Every year April 15 rolls around, and so many people ask me the infamous question, "How long do I need to keep all this stuff?!?!" And the answer generally is that if it has anything to do with your taxes, probably for a long time. But have no fear! The average family can keep it all organized with a good filing system throughout the year, and some catalog envelopes to store documents from past years.
So how long do you need to store these records you'll probably never look at again? While you should always check with your accountant for your specific personal guidelines, according to www.bankrate.com, some of the basic records retention rules are as follows:
- Audit Reports: Forever
- Bank Deposit Slips and Statements: 6 Years
- Brokerage Statements: Keep until you sell the security. You need the purchase/sales slips from your brokerage or mutual fund to prove whether you have capital gains or losses at tax time.
- Credit Card Receipts: Keep your original receipts until you get your monthly statement; toss the receipts if the two match up. Keep the statements for seven years if tax-related expenses are documented.
- Current Contracts and Leases: Life of Contract, plus 3 Years
- Housing Records: As long as you own the home, plus 6 years.
- Keep all records documenting the purchase price and the cost of all permanent improvements -- such as remodeling, additions and installations.
- Keep records of expenses incurred in selling and buying the property, such as legal fees and your real estate agent's commission, for six years after you sell your home.

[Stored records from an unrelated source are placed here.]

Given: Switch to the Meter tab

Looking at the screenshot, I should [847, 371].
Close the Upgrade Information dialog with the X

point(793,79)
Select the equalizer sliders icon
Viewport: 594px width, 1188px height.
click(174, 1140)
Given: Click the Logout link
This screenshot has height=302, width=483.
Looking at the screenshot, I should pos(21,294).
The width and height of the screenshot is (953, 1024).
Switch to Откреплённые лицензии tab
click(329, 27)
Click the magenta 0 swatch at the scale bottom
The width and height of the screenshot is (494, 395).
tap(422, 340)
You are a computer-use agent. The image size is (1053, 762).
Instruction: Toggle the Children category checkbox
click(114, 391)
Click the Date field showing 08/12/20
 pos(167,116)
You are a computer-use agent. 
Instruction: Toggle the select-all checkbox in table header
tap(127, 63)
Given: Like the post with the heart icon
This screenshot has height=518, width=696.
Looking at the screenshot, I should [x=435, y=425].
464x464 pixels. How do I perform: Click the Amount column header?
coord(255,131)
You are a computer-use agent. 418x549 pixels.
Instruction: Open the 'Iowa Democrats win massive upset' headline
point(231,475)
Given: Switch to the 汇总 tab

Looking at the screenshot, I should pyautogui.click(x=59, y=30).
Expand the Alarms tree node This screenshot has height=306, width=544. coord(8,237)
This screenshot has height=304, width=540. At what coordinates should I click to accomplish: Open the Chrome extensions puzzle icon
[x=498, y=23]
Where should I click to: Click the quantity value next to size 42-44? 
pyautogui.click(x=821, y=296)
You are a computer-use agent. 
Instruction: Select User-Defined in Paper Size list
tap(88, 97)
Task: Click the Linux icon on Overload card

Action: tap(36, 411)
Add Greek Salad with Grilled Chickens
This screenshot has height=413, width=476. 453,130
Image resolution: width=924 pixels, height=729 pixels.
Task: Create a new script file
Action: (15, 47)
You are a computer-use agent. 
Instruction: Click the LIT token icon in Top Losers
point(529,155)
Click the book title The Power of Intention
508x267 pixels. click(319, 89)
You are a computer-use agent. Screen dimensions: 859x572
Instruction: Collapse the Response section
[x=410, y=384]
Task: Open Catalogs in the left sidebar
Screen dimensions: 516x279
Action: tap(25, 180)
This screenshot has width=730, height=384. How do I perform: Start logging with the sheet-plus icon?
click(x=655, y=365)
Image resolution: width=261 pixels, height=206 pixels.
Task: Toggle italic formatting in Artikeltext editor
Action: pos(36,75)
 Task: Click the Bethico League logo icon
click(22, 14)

- Holding on to these records is important because any improvements you make on your house, as well as expenses in selling it, are added to the original purchase price or cost basis. This adds up to a greater profit (also known as capital gains) when you sell your house. Therefore, you lower your capital gains tax.
- Insurance Records: Life of the policy, plus 10 years.
- Investment Records: 6 Years after sale of the investment. Discard your monthly statements once you receive the annual summary that reflects yearly activity.
- IRA Contributions: Forever
If you made a nondeductible contribution to an IRA, keep the records indefinitely to prove that you already paid tax on this money when the time comes to withdraw.
- Legal Correspondence: (Marriage Certificates, Death Certificates, Divorce Papers, etc.): Forever
- Paid Bills: 1 Year
Go through your bills once a year. In most cases, when the canceled check from a paid bill has been returned, you can get rid of the bill.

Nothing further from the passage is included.